On the Block - how to sell your training business
Training & Development, Oct, 2001 by Anver S. Suleiman, Eva Kaplan-Leiserson
Thinking of selling your training company? Here's what you need to know first.
When people tell me that they're interested in selling their training company, I often reply that this may not be the best time.
The economy is one reason, but more often it's not the right time because people haven't prepared.
Taking three months, six months, or a year to get your company ready for sale can significantly increase your selling price. It's like selling your house: If you don't mow the lawn or paint first, you're devaluing the property.
Telling people to wait to sell their company might be controversial coming from an investment banker. But I try to put myself in the shoes of the seller and ask, What would I do if it were my company?
Questions to ask
If you're considering selling your company, the first step is to make sure you know the answers to some crucial questions. They are based on more than 50 transactions in which I represented either myself, a buyer, or a seller (usually the latter). The list isn't exhaustive-there's no end to the possibilities and opportunities-but it's a good start.

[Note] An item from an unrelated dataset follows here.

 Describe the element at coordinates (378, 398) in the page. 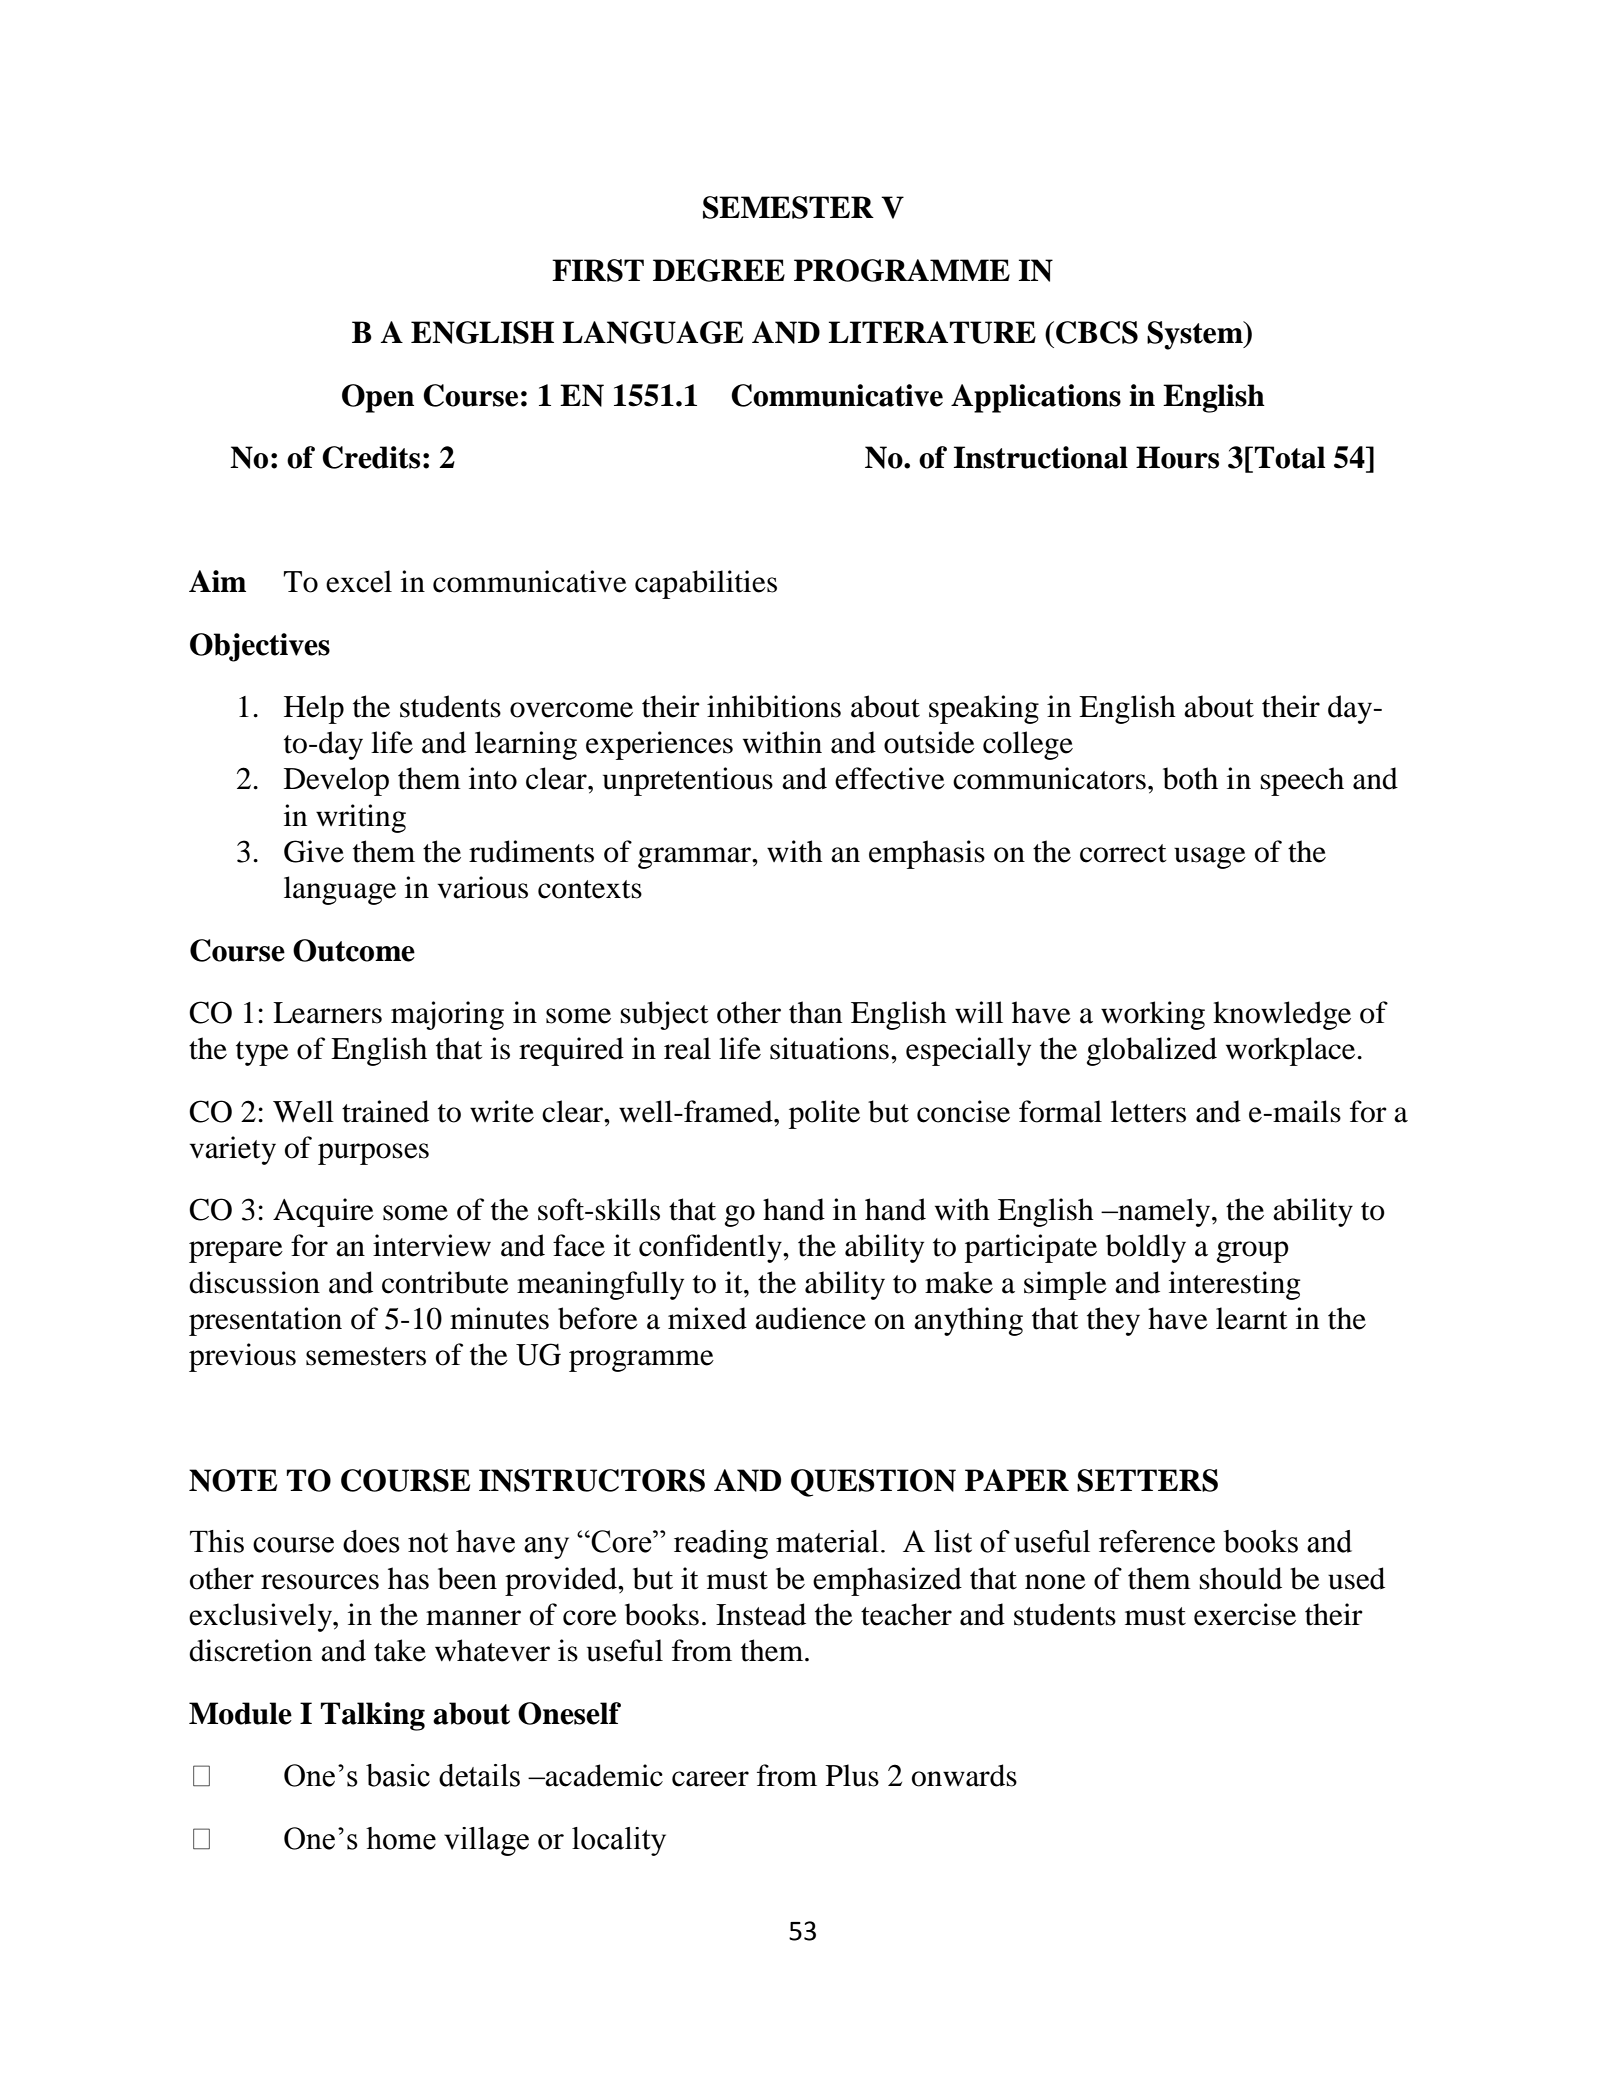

Why do you want to sell? Are you ready to retire? Can't grow the business any more on your own? Need cash? Scared of the future? Think it's an ideal time? Want to take a sabbatical? You need to understand your motivation for selling so you can map your strategy.
For example, if your business is built around you and your motivation is to stop working, selling your company right now isn't your best option. You need to examine how you can develop people and put them in leadership roles, and other ways you can make sure you're nor the focus of the company, before you put it on the marker.
Ask, Is my motivation clearly established and is my strategy aligned? You need to be honest with yourself and all other parties involved.
When did you decide you wanted to sell? If you just decided, this probably isn't the best time. First, you need to get your house in order and make decisions about what you can do over the next 12 months or so to make the company more attractive--thus, more valuable. It could be the best 12-month investment of your working life. Note: A year is a general estimate. The exact amount of time you take to prepare depends on how much in order your company already is and on market conditions.
How is the economy? Investigate how experts view the economy, short- and long-term. Ask yourself honestly how your company is doing in comparison to market indicators. For most people, all other factors being equal, 2001 isn't the time to sell. Multiples (factors of revenue or profit) are lower; psychology is negative. Taking your eye off the ball (your business) at this time isn't a great idea.
However, you need to consider all information and make your own decision about what you think the economy will do. If you believe the market will turn around and you have time to wait, wait. If you believe it will continue to fall and not recover for years, I'd say now is a good time to sell. If you believe business will get worse and you have a buyer who thinks it will get better, then it's a good time to sell to that buyer. What you believe the economy will do should dictate your actions.
How is your company doing? What's your growth rate? How's your booked business? Will your company be attractive to buyers right now? If you're not sure, consider waiting and trying to boost the perceived value of your business. If your company is doing fabulously and you've prepared it for sale, expect to receive lower multiples, or consider a short wait until the economy rebounds.
How is the stock market doing? Who knows what market performance will be by the time you read this, but the horrendous decline since spring 2000 has taken its toll on valuations.
How is the training industry perceived? Because of the information explosion, there are more training companies than ever. (I define a training company as any business that supplies information or knowledge to enable people to grow.) Right now, people see a lot of potential in the training industry, especially in e-learning. There's a lot of excitement, but there's also a high degree of risk. Many dot.coms have failed, and most e-learning companies haven't found a strong and replicable business model.
Will people still want to invest in training? I can't say for sure, but I feel very positive about the industry. I think new business models will be created and the industry will continue to generate excitement.
How are training stocks doing? Several, Learning Tree and Apollo for instance, have done well while much of the market fell. But Provant, the first training company developed by a professional consolidator and viewed as a model for the industry, hasn't excelled. It bought up small enterprises and made them into larger ones, creating synergies in operations, selling, and so forth, but share price has suffered. Yet, Provant is still one to watch.
A lot of e-learning companies will be losing the battle for market share. As people look for consistency and compatibility among providers, there'll be only a few big winners. They'll likely be the ones with the flexibility, resources, and staying power to weather the sort-out process.